_THE PROBLEM_
Pictures must not appear in the copy. Set down exactly the line with "This screenshot has height=1080, width=1920." and each line after it through the end of the data below.

Collection entries:
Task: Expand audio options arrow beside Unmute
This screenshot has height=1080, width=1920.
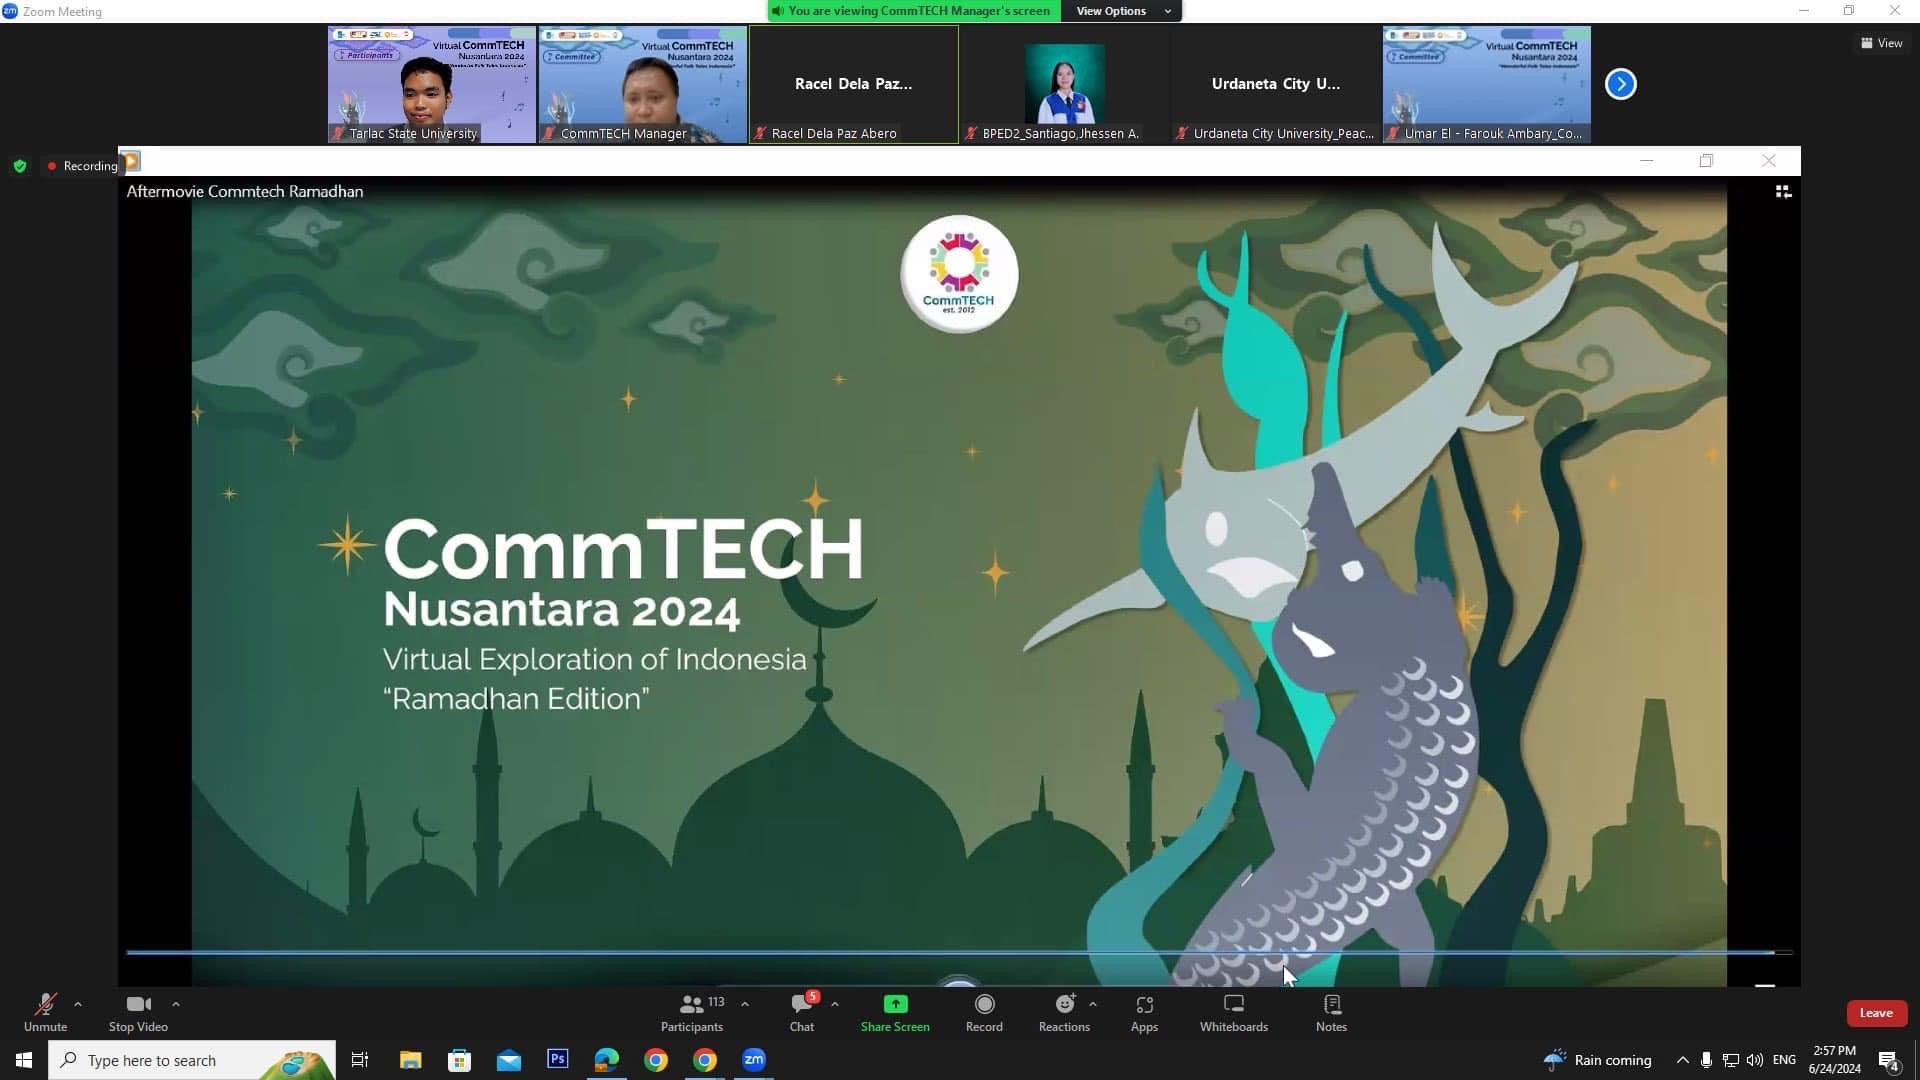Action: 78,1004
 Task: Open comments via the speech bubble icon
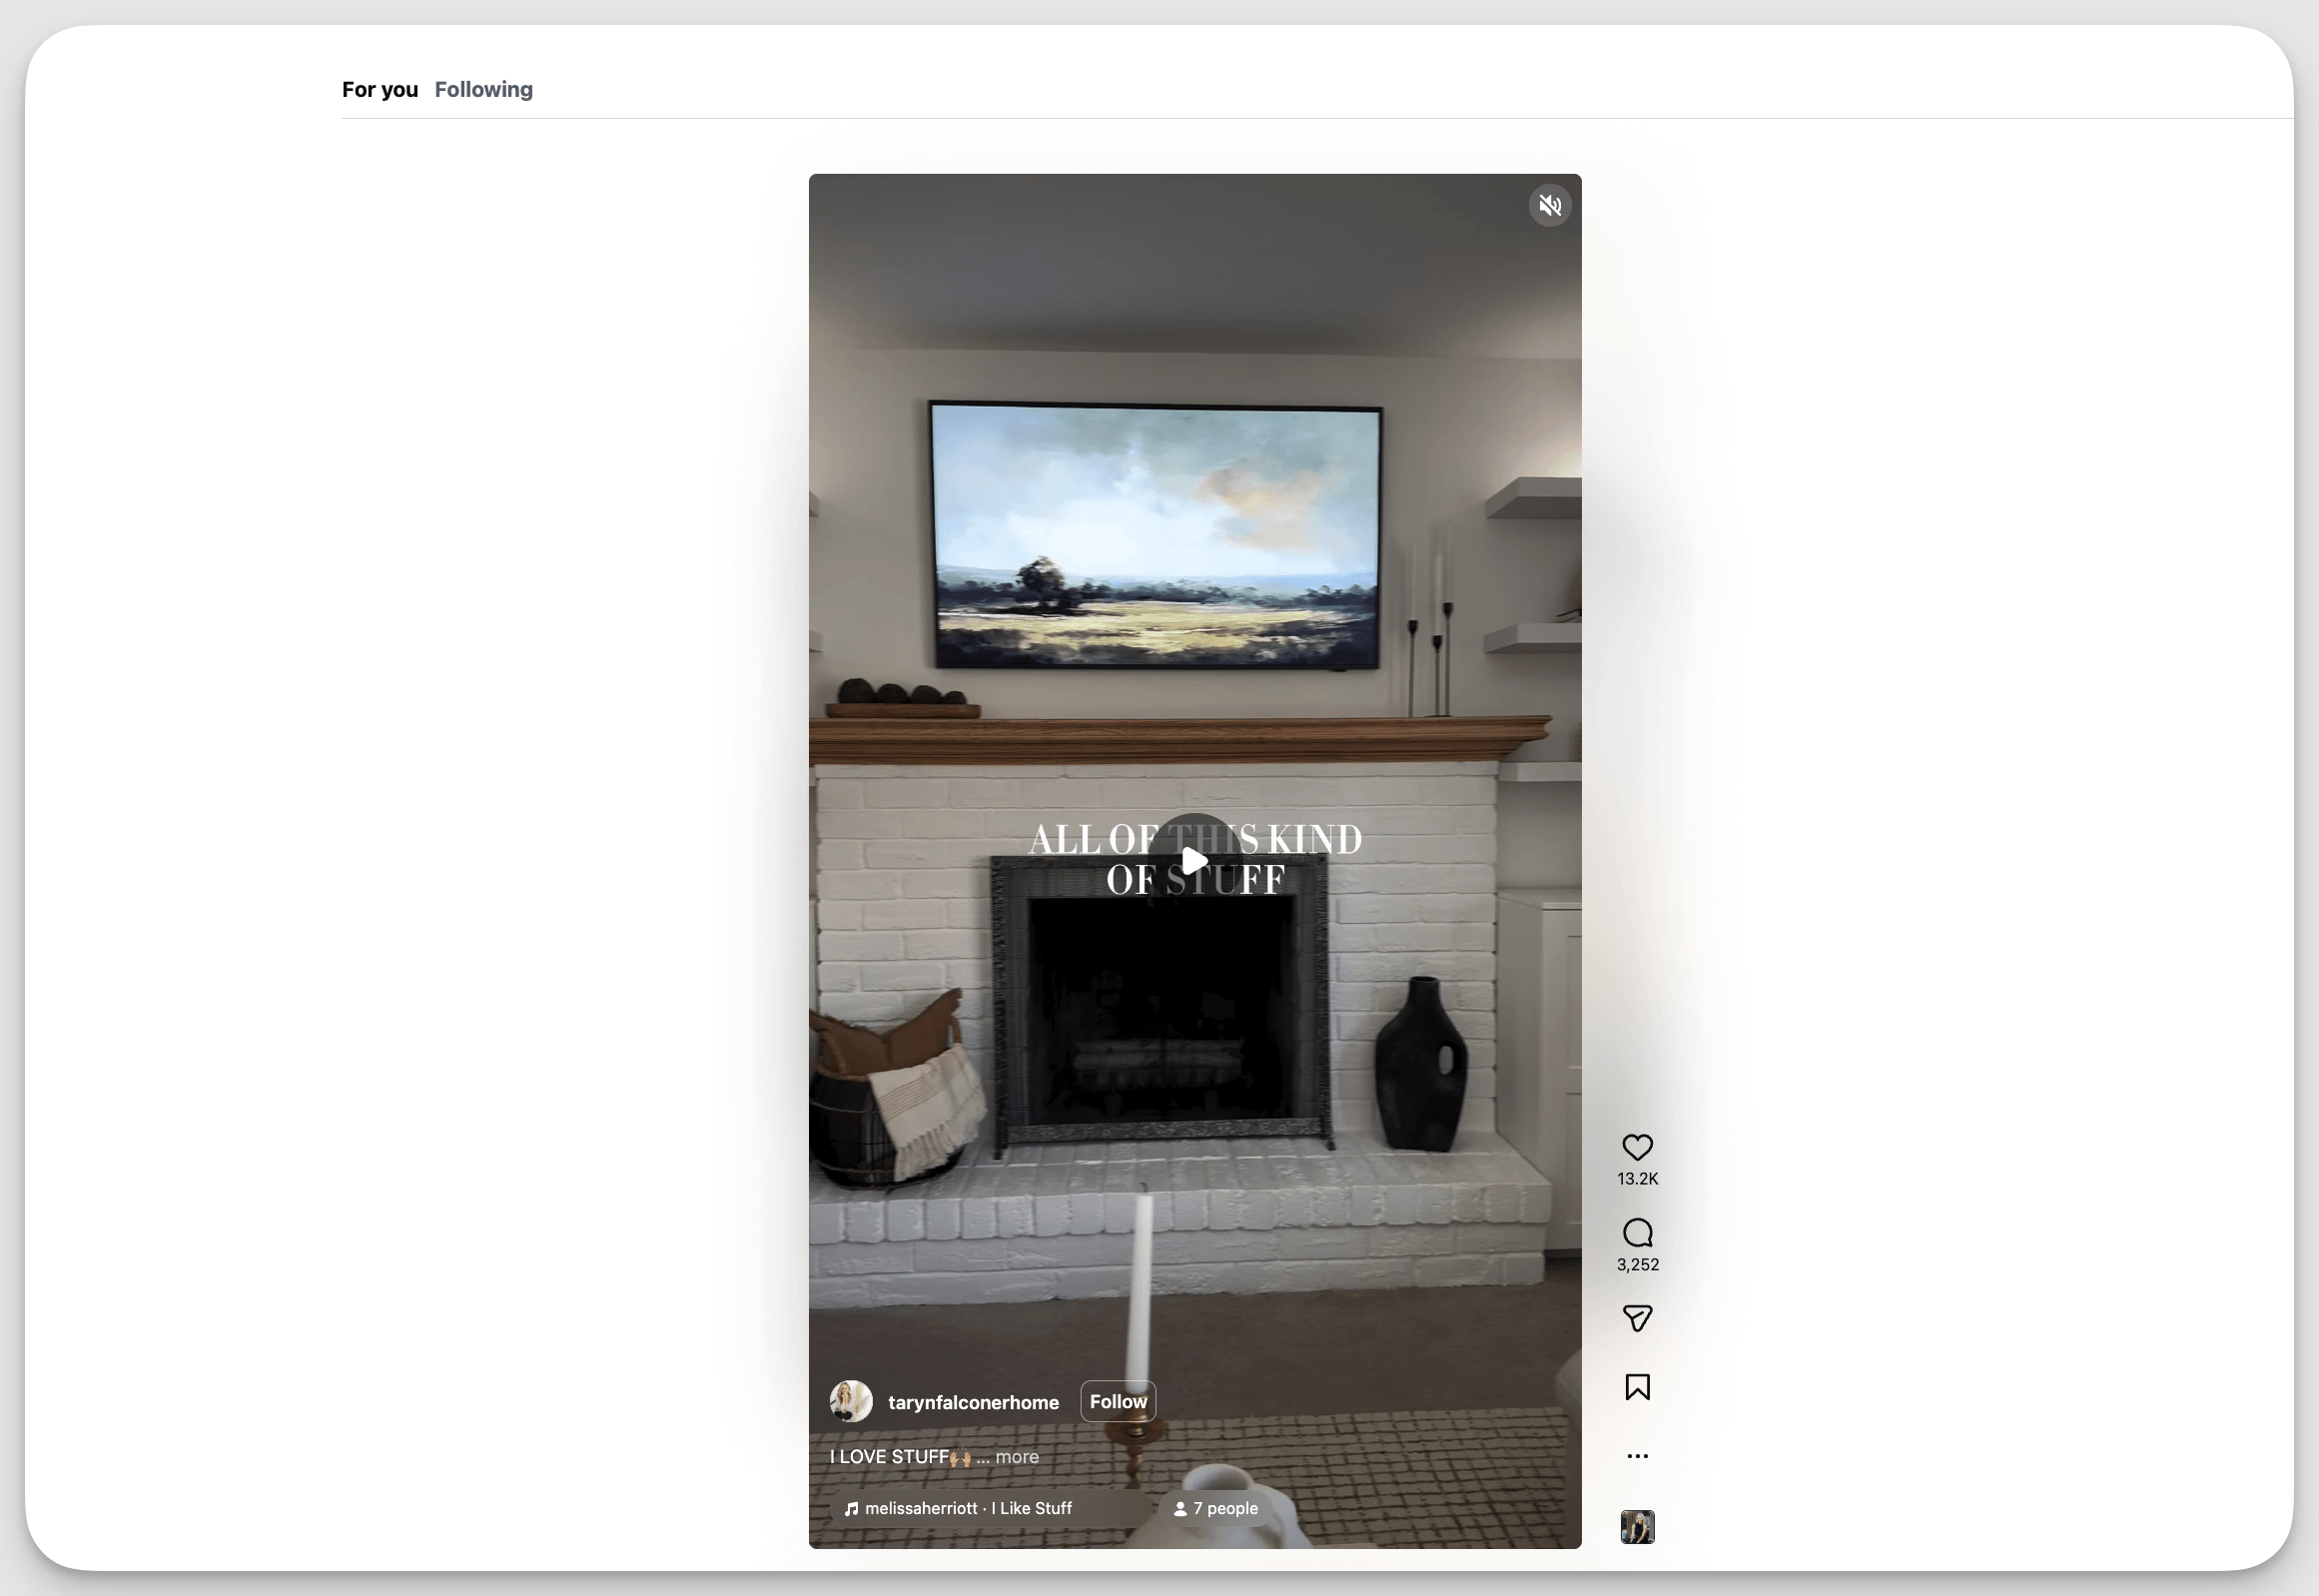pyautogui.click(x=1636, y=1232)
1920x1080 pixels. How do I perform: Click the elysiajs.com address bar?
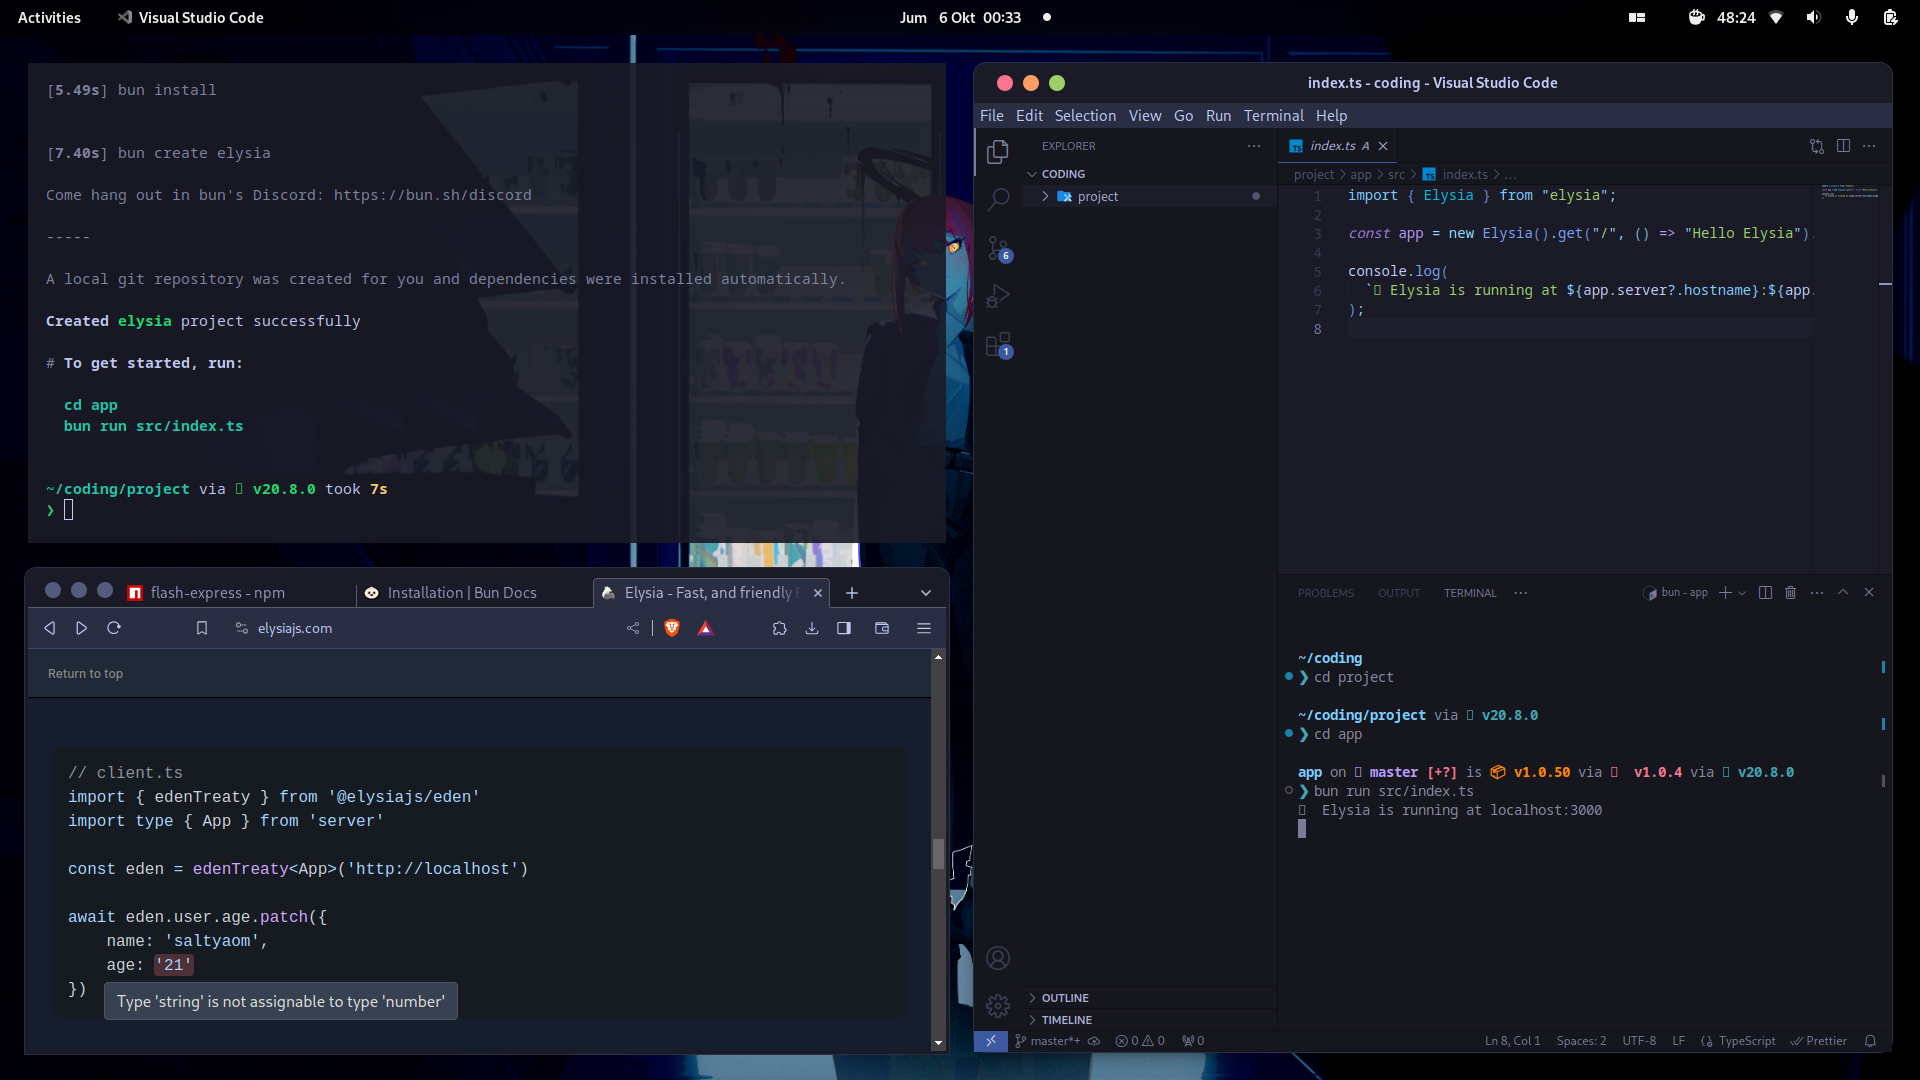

_EXERCISE RESULT_
This screenshot has height=1080, width=1920.
Action: 78,1004
 Task: Open comments via the speech bubble icon
pyautogui.click(x=1636, y=1232)
1920x1080 pixels. How do I perform: Click the elysiajs.com address bar?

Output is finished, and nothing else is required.